Wednesday, May 20, 2015

CCNA - Network Basics

CCNA
Cisco Certified Network Associate 


Introduction to Networking and Network Basics :

It is important to understand what a network is and the importance of networks themselves. Every host has a Network Interface Card (NIC) that is used to connect it to a network.
A hub is a network device that repeats information received from a host to all other connects hosts. The hub will relay any information received from Host A to Host B and Host C. This means that all the three hosts can communicate with each other. Communication between hosts can be classified into three types:

Unicast – Communication from one host to another host only.
Broadcast – Communication from one host to all the hosts in the network.
Multicast – Communication from one host to few hosts only.

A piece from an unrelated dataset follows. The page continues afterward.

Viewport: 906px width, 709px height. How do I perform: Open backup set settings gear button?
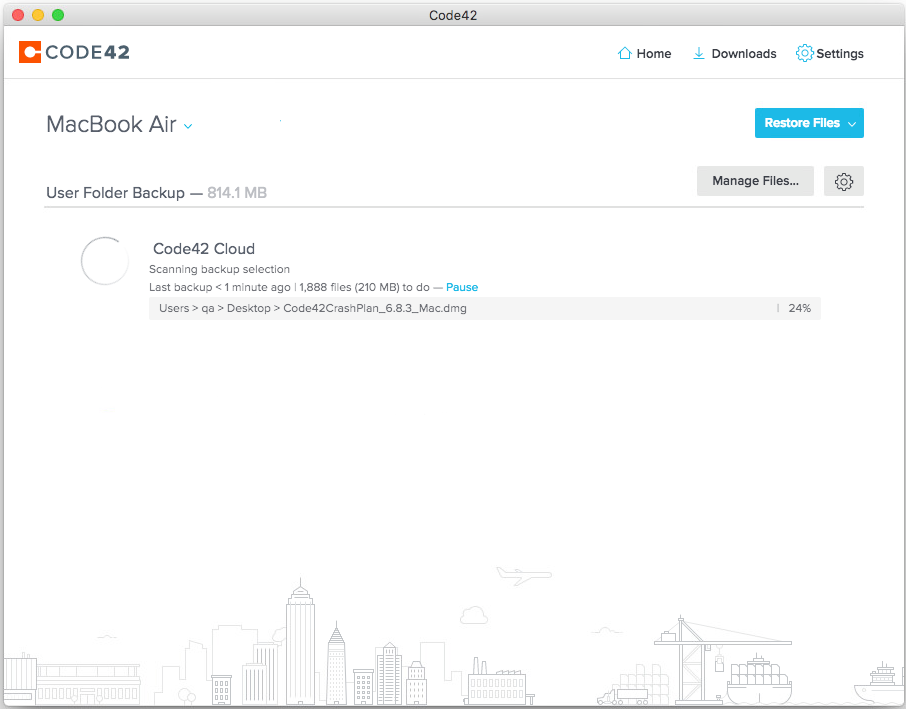844,181
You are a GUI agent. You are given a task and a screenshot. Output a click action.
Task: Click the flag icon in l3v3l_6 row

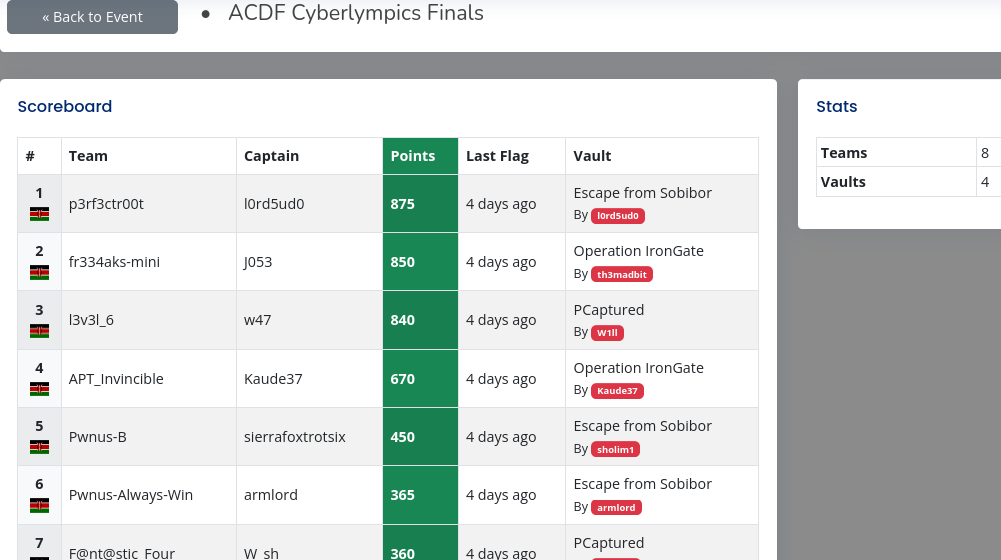tap(40, 331)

When a hub is used to network hosts, there are two problems that arise:
A hub repeats information received from one host to all the other hosts. To understand this, consider Host A sending a unicast message to Host B. When the hub receives this message; it will relay the message to both Host B and Host C. Even though the message was a unicast intended only for Host B, Host C also receives it. It is up to Host C to read the message and discard it after seeing that the message was not intended for it.

A hub creates a shared network medium where only a single host can send packets at a time. If another host attempts to send packets at the same time, a collision will occur. Then each device will need to resend their packets and hope not to have a collision again. This shared network medium is called a single collision domain. Imagine the impact of having a single collision domain where 50 or 100 hosts are connected to hubs that are interconnected and they are all trying to send data. That is just a recipe for many collisions and an inefficient network.

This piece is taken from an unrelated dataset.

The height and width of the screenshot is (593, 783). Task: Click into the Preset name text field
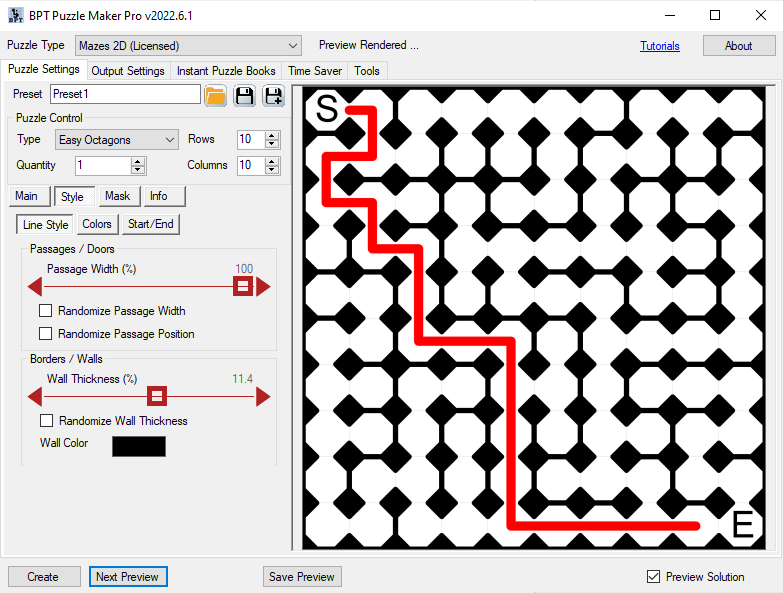[x=125, y=94]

The problems associated with hubs can cause severe degradation of a network. To overcome these, switches are used instead of hubs. Like hubs, switches are used to connect hosts in a network but switches break up collision domain by providing a single collision domain for every port. This means that every host (one host connects to one port on the switch) gets its own collision domain thereby eliminating the collisions in the network. With switches, each host can transmit data anytime. Switches simply “switch” the data from one port to another in the switched network. Also, unlike hubs, switches do not flood every packet out all ports. They switch a unicast packet to the port where the destination host resides.

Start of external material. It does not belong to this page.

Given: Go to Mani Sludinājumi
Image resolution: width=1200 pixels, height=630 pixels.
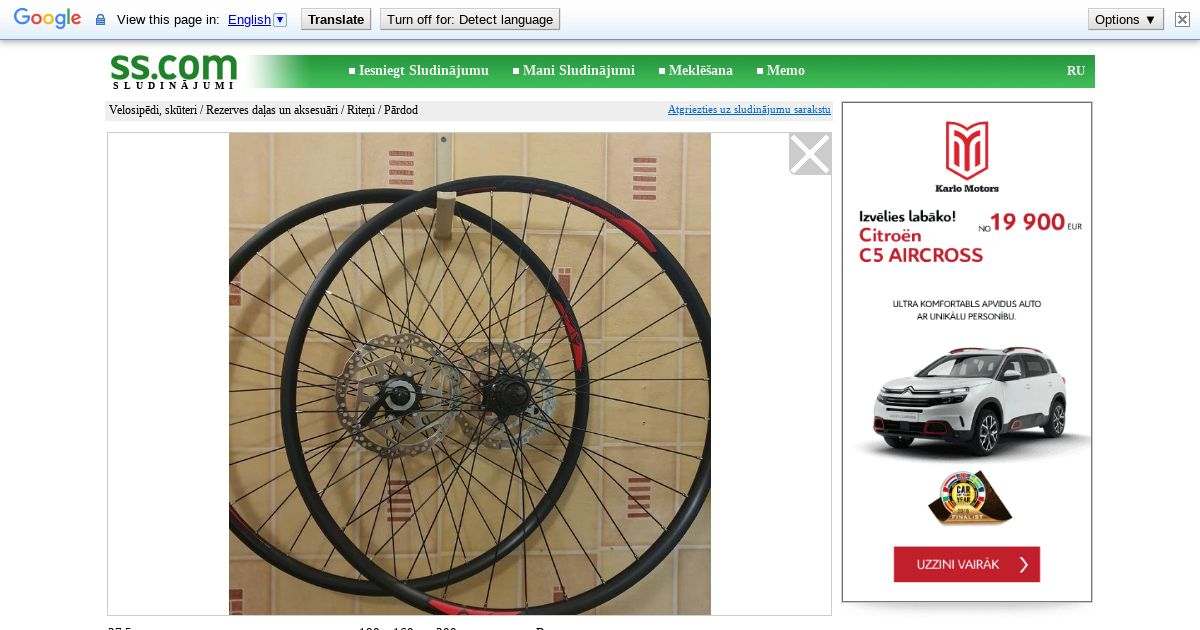Looking at the screenshot, I should tap(574, 71).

Now that you know how a switch works and improves a network, consider the one problem associated with a switched network. Earlier, you learned that hubs flood out all packets, even the unicast ones. A switch does not flood out unicast packets but it does flood out a broadcast packet. All hosts connected to a switched network are said to be in the same broadcast domain. All hosts connected to it will receive any broadcast sent out in this domain. While broadcasts are useful and essential for network operations, in a large switched network too many broadcasts will slow down the network. To remedy this situation, networks are broken into smaller sizes and these separate networks are interconnected using routers. Routers do not allow broadcasts to be transmitted across different networks it interconnects and hence effectively breaks up a broadcast domain.


Mac Address - 12 digit unique value.
IP Address use to find the particular host in the network, it can be considered as 2 values, bit Network bit and Host bit.

IP Address rule for same network:
-              Network bit need to be same
-             Host bit need to be different.